The integration of technology-delivered formats of treatments for substance abuse has served as a promising solution to the dissemination challenges encountered in the last decade. Several evidenced-based treatments have been re-packaged into client-friendly, convenient, engaging, and easily transferrable multimedia systems with some potentially exciting results. Although most have been found effective at improving treatment outcomes when delivered as a supplement to standard substance abuse treatment (e.g., [51] and [76]), there is some evidence that these technology-based interventions may produce positive outcomes comparable to those observed from clinician-delivered evidenced-based treatment (e.g., [80] and [81]). Yet, the evidence that such interventions may be comparable to standard-format treatments does not indicate a solution to the problems of dissemination. The main questions still remain: “How do they work?”, “For whom?”, and “Under what conditions?”

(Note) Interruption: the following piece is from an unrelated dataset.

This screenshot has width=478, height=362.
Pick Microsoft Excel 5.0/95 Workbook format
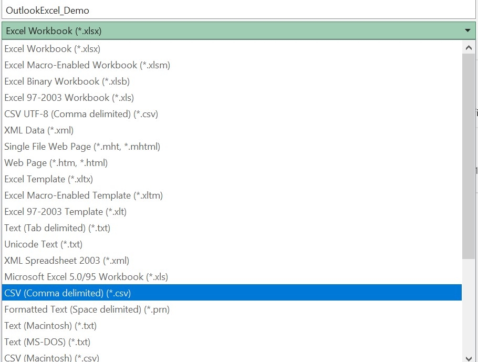tap(86, 276)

One could argue that rather than technology-delivered treatments being the current solution to dissemination in the future systems of healthcare, they could actually be part of the solution to help us answer the above questions. Yes, for the clinical community, technology-delivered interventions offer broader access to evidenced-based treatments. But for the research community, technology-delivered interventions offer a standardized delivery of treatment, with greater control over the dose of treatment provided, as well as the potential for the various components (i.e., putative mechanisms) of the intervention to be easily isolated, manipulated, and examined in a systematic manner (similar to the ability to manipulate the chemical ingredients of a promising pharmaceutical agent to determine the most effective compound). Such scientific evaluation of the components of therapist-delivered interventions have been either methodologically limited owing to the inherent therapist variability, or impractical given the resources needed for these levels of examination. It may not be surprising that one of the first demonstrations of statistical mediation supporting coping skills as a mediator of CBT was generated from a trial of a computer-delivered CBT [56•]. Therefore, the current scientific environment is ripe for greater evaluation of these technology-based interventions to unlock the mysteries of how our evidenced-based behavioral treatments work. However, it is important that such careful evaluation be undertaken prior to dissemination [92••], or many technology-based interventions may suffer the same fate as some promising behavioral treatments 20 years ago.

Finally, expanding our understanding of addiction beyond traditional behavioral, social cognitive, or motivational theories by incorporating neurocognitive theories may advance the field toward more comprehensive answers to the questions above. Recent discoveries in neurobiology and cognitive neuroscience have led to novel approaches for testing and intervening on the underlying neural mechanisms of addiction [95••]. For instance, the identification and assessment of specific automatic cognitive processes, such as automatic approach bias, led to the development of a relatively simple, yet innovative intervention for retraining this neurocognitive mechanism, which has produced positive results in the alcohol field [103••, 104]. Neurocognitive theories could lead to the development of new behavioral treatments that target automatic impulsive processes (i.e., bottom-up processes), which may ultimately serve to improve outcomes of traditional behavioral treatments that target cognitive and affective control (i.e., top-down processes). Thus, the future of behavioral treatments should include more frequent interplays between the tried and true evidenced-based treatments of the last 20 years, with the novel technology-based and neuroscience-based treatments of tomorrow.